3. Another advantage is that, by and large, it protects the committee from being intimidated by a bridge lawyer representing one of the appellants, who has had the time to prepare his case. At least the committee will feel somewhat protected in the knowledge that the chairman has also used his time to sort out the various contentions.

4. As examples of some watershed cases, please refer to my book, The Lone Wolff, which details some of the interesting experiences and confrontations which, without preparation, would not have resulted fairly, with not only the appellants being protected, but also the integrity of the game itself coming out ahead (hopefully).

5. Still another advantage is that an appeals committee member can act as he feels and desires, sometimes allowing his energy to join right in and serve as a passionate member, while in other cases (most) sit there, serve, vote (not always), but not be a determining nor a disruptive factor.

6. Needless to say, and very sadly, ACBL committees, while usually chaired by knowledgable and very bright bridge players, don’t come close to measuring up on a number of cases, which because of their nature need more preparation than is given to them.

Final conclusions:

1. Like most things in life, bridge jurisprudence needs to be explored and nurtered in order to get back from it, decisions which all caring bridge players should want.

2. There are way too many bridge foxes out there with borderline (and sometimes beyond) agendas who specialize in undue influence.

3. We need to establish more precedents in bridge which would save time and add credibility, but alas with the ACBL no one even has the initiative to keep accurate records, nor make the efforts needed to both write them up and analyze them for future reference.

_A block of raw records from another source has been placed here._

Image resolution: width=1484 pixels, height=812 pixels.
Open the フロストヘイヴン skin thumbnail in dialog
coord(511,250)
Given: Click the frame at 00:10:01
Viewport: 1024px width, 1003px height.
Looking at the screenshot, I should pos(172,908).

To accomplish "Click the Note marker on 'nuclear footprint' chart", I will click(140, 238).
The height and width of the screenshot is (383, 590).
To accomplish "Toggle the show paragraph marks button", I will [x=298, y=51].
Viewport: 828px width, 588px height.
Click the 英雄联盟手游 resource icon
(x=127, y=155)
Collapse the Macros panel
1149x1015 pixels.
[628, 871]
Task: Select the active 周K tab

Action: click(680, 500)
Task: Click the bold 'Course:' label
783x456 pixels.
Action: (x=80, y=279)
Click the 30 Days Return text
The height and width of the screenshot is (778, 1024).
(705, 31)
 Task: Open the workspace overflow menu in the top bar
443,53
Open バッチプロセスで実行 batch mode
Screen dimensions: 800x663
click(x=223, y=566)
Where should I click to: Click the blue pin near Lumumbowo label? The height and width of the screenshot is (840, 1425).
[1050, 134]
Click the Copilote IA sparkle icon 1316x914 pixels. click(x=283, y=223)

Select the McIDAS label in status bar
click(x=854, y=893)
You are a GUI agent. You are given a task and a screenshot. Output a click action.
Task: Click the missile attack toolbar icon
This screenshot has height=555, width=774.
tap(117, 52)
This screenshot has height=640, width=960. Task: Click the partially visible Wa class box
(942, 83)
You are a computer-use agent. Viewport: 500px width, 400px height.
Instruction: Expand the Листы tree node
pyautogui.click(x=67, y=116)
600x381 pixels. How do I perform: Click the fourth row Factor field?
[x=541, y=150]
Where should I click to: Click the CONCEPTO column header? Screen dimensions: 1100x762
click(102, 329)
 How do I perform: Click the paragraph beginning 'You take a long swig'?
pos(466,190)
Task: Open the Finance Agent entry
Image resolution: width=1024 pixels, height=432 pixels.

4. There are individuals (usually good players who want every advantage) who wait at the end of an event or important match (aren’t they all?) to win in committee what they lost at the table. Without records these parasites escape since they do not, of course, make it known what their intentions are. I am proud that in at least two cases, both with the ACBL, I caused them to stop going to Nationals for fear of being barred and embarrassed for their despicable appeals.

5. All of the above hasn’t been said before (except in briefs) but the cooperation by the ACBL was never there, although the opposite was true (at least for me) with the WBF.

Thanks for listening!

BBOforumMarch 22nd, 2010 at 11:00 pm

Some facts as noted from Raist in the BBO forum. (I believe the info is direct from one of Singapore’s team players)

1. before Ng-Tan played the first quarter against Nickell-Katz, they mentioned that they play multi. and Nickell said “it’s ok we have a defense”

2. During the 3rd segment when Singapore was just trailing 2 imps at halftime, Meckwell took over from Nickell-Katz and Ng-Tan informed them about multi and they said “let’s see how it goes”

3. then when Ng opened multi 2D 6 boards into the segment, Meckstroth called the TD and suggested that a procedural penalty be imposed as Ng-Tan did not provide printed defence. Ng showed a handwritten defence copied from the internet and Meckstroth said “can’t read it” (not sure if it was really illegible)

4. eventually director ruled that Ng-Tan had to give up multi 2d opening/changing the bid to a normal 2major opening. no procedural penalty was given.

5. After the hand, Meckstroth commented that they are better off against multi 2D as they had perfect ways to bid the hands they held.

They do play hardball in these events =)

JUDY KAY-WOLFFMarch 24th, 2010 at 5:09 pm

Addressing BBO Forum in reference to Multi-defenses:

The facts, as I read them from Linda’s blog specifically mentioned the 64 SEED (which was Sally Woolsey’s team)– and it seemed strange to me that such an experienced, sharp and ethical player would not know she had to provide written defenses against Multi). However, now I read (according to the above) it was the Ng-Tan team (Seed 65). The whole story, if it is accurately reported, is rather sickening to me — but some people want that last pound of flesh and ounce of blood regardless of how many world championships they have won.

Yes, they do go for the throat — or as you in a more dignified manner suggest — “play hardball in these events.”

Neither of them ended up in contention, so it mattered not!